Les nouvelles obligations de transparence de l’AI Act de l’UE
L’Union européenne a mis en vigueur, dès le 2 août 2026, des règles de transparence strictes dans le cadre du AI Act. Ces obligations s’appliquent à tous les systèmes d’IA qui interagissent directement avec les personnes, tels que les chatbots, ainsi qu’aux contenus générés ou manipulés par IA (deepfakes, audio, images, vidéos, texte). Les entreprises, même situées hors de l’UE, doivent se conformer si leurs systèmes sont proposés sur le marché européen ou si leurs sorties sont utilisées au sein du bloc.
Déclarations obligatoires pour les chatbots et les systèmes interactifs
Tout chatbot doit clairement indiquer à l’utilisateur qu’il converse avec une IA, sauf lorsque le contexte rend cette information évidente. Cette mention doit être visible dès le début de l’échange.
Étiquetage des contenus générés par IA
Les fournisseurs de systèmes d’IA générative doivent intégrer des identifiants lisibles par machine dans tout contenu audio, image, vidéo ou texte qu’ils produisent. Les deepfakes diffusés publiquement doivent également porter une mention explicite indiquant qu’ils sont le résultat d’une génération ou d’une manipulation par IA.
Sanctions financières
Le non‑respect de ces obligations expose les entreprises à des amendes pouvant atteindre 15 millions d’euros ou 3 % du chiffre d’affaires mondial annuel, selon le montant le plus élevé.
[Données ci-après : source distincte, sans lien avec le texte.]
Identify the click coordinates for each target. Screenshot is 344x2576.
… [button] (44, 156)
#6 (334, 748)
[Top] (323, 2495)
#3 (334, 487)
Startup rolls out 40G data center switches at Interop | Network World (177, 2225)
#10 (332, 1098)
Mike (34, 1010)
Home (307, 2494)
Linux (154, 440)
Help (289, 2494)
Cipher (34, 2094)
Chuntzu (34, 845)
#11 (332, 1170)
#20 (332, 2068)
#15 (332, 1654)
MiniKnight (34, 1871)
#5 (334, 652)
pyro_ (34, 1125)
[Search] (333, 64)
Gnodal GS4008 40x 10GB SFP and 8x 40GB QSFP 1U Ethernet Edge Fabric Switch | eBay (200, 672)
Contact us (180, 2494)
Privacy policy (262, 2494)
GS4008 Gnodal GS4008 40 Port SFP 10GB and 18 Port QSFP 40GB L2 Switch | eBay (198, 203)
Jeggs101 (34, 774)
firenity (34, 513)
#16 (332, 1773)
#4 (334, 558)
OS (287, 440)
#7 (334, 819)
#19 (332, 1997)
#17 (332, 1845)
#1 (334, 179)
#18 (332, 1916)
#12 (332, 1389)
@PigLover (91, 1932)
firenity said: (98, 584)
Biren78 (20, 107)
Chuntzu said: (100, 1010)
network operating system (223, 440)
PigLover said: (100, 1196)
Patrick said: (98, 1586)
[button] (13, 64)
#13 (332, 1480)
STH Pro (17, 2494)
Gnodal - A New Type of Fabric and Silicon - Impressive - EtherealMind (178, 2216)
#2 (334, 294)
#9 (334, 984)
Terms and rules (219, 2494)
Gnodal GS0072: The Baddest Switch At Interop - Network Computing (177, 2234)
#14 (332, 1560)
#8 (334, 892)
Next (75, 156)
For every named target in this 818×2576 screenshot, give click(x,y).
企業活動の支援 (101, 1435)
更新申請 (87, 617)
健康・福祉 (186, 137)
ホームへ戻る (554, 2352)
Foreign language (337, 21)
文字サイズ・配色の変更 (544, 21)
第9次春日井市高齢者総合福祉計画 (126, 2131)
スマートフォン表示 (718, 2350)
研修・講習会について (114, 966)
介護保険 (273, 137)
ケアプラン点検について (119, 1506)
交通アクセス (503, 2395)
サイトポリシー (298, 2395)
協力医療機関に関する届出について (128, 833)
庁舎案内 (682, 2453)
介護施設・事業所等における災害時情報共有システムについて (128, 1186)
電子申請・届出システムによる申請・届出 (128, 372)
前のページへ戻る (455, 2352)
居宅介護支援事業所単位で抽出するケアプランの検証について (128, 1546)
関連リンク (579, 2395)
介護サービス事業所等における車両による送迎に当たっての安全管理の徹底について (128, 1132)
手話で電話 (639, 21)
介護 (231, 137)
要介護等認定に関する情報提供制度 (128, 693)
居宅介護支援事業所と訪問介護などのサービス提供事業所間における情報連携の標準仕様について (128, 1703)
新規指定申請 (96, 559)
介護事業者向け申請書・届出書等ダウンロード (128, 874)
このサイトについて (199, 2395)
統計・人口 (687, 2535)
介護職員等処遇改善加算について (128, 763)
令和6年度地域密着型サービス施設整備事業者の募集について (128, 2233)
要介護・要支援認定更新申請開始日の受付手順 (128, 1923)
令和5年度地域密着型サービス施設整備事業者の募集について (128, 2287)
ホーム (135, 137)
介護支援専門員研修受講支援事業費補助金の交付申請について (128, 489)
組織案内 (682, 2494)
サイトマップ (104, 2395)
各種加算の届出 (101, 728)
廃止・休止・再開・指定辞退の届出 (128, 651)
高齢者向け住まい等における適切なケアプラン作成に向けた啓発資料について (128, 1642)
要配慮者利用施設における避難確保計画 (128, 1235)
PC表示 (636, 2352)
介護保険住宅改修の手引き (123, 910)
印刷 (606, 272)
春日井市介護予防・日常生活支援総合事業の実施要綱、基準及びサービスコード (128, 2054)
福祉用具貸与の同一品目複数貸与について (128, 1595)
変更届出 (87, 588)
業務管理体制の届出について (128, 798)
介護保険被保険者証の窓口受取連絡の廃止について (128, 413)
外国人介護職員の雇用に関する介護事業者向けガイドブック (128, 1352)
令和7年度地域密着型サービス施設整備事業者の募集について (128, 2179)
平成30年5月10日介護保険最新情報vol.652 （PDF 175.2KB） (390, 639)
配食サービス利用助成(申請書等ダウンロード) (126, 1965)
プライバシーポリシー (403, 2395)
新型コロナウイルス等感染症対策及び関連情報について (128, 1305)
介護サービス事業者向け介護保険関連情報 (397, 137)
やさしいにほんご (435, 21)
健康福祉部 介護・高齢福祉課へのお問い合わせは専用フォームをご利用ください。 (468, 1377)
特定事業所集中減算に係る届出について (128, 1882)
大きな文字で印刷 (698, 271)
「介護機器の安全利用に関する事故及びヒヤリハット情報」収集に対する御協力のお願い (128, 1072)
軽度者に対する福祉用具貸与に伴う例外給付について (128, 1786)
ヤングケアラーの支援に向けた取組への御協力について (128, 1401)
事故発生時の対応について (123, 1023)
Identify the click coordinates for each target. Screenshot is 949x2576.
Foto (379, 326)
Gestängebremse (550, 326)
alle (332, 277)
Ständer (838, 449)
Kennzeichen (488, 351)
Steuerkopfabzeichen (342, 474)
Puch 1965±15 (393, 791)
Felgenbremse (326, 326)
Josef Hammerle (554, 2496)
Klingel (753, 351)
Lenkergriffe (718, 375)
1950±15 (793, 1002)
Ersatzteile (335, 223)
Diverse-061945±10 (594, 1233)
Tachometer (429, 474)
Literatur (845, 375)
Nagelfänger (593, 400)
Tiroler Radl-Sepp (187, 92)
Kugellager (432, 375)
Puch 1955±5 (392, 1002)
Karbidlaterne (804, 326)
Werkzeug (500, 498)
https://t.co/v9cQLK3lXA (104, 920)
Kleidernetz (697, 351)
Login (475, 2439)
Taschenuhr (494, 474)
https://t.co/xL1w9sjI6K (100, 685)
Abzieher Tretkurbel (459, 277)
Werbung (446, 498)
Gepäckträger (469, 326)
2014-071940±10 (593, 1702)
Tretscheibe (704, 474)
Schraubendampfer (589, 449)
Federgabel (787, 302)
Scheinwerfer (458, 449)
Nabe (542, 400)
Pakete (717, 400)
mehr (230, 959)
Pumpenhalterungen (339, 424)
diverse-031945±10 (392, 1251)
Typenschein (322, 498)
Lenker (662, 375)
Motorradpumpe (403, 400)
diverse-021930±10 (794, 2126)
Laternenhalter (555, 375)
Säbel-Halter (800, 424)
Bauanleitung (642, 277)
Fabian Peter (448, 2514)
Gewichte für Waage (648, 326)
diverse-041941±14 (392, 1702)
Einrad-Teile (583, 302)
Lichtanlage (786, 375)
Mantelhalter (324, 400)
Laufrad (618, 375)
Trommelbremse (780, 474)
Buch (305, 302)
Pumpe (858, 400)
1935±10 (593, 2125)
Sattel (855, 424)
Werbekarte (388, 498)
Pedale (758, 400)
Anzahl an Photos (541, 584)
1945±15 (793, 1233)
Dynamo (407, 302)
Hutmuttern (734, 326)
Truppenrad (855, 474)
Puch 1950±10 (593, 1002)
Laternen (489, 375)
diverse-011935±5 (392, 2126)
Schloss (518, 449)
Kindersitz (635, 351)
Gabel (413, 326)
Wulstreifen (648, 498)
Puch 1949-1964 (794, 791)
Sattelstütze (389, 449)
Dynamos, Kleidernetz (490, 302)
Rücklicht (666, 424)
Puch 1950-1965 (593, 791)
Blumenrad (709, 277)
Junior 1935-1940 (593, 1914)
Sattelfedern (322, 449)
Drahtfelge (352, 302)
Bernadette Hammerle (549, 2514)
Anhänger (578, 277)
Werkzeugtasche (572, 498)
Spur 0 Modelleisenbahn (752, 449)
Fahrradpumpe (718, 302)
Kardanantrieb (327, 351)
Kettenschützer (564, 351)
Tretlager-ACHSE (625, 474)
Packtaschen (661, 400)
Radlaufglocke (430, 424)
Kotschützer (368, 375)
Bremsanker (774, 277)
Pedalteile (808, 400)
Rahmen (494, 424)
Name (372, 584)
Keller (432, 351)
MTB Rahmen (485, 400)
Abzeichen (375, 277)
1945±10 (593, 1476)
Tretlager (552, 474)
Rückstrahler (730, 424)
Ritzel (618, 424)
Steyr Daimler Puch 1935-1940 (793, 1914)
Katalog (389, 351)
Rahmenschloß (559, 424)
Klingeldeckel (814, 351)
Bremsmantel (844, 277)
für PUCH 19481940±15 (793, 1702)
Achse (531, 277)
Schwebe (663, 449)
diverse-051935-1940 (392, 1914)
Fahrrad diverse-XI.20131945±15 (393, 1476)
La réglementation vise à garantir que les utilisateurs soient informés de l’implication de l’IA dans les services qu’ils consomment.
Défis de mise en œuvre et réactions du secteur
De nombreuses entreprises, notamment dans le commerce en ligne, le voyage et la publicité, accélèrent leurs projets de conformité. Les avocats spécialisés soulignent que la visibilité accrue de l’usage de l’IA pourrait entraîner une fatigue des labels, où les consommateurs finissent par ignorer les avertissements. Certains acteurs, comme le géant néerlandais Zalando, dénoncent une réglementation « inutile » et redoutent des interprétations incohérentes.
Variabilité de l’application au sein des États membres
Les 27 États membres de l’UE disposent de niveaux différents d’infrastructures de supervision, ce qui pourrait entraîner une application non uniforme dès le premier jour. Les experts prévoient que les contrôles se renforceront avec le temps, mais que les entreprises devront se préparer dès maintenant.
Calendrier de mise en conformité
Les fournisseurs de modèles d’IA doivent, d’ici décembre, implémenter le marquage lisible par machine pour les contenus synthétiques. L’Office IA de la Commission européenne a également reçu le pouvoir d’enquêter immédiatement sur les modèles d’IA à usage général présentant des risques sociétaux majeurs.
Impacts sur les entreprises japonaises et internationales
Les sociétés japonaises offrant des services IA dans l’UE doivent rapidement déterminer si leurs systèmes relèvent du champ d’application du règlement. La conformité devient ainsi une priorité stratégique pour éviter des sanctions lourdes et maintenir la confiance des consommateurs.
Conclusion
Les nouvelles exigences de transparence de l’AI Act marquent une étape décisive dans la régulation de l’intelligence artificielle en Europe. Elles imposent une visibilité accrue de l’usage de l’IA, tout en créant des défis opérationnels et juridiques pour les entreprises. La capacité à intégrer rapidement les étiquettes, à former les équipes et à anticiper les contrôles variés au sein des États membres sera déterminante pour naviguer dans ce nouveau paysage réglementaire.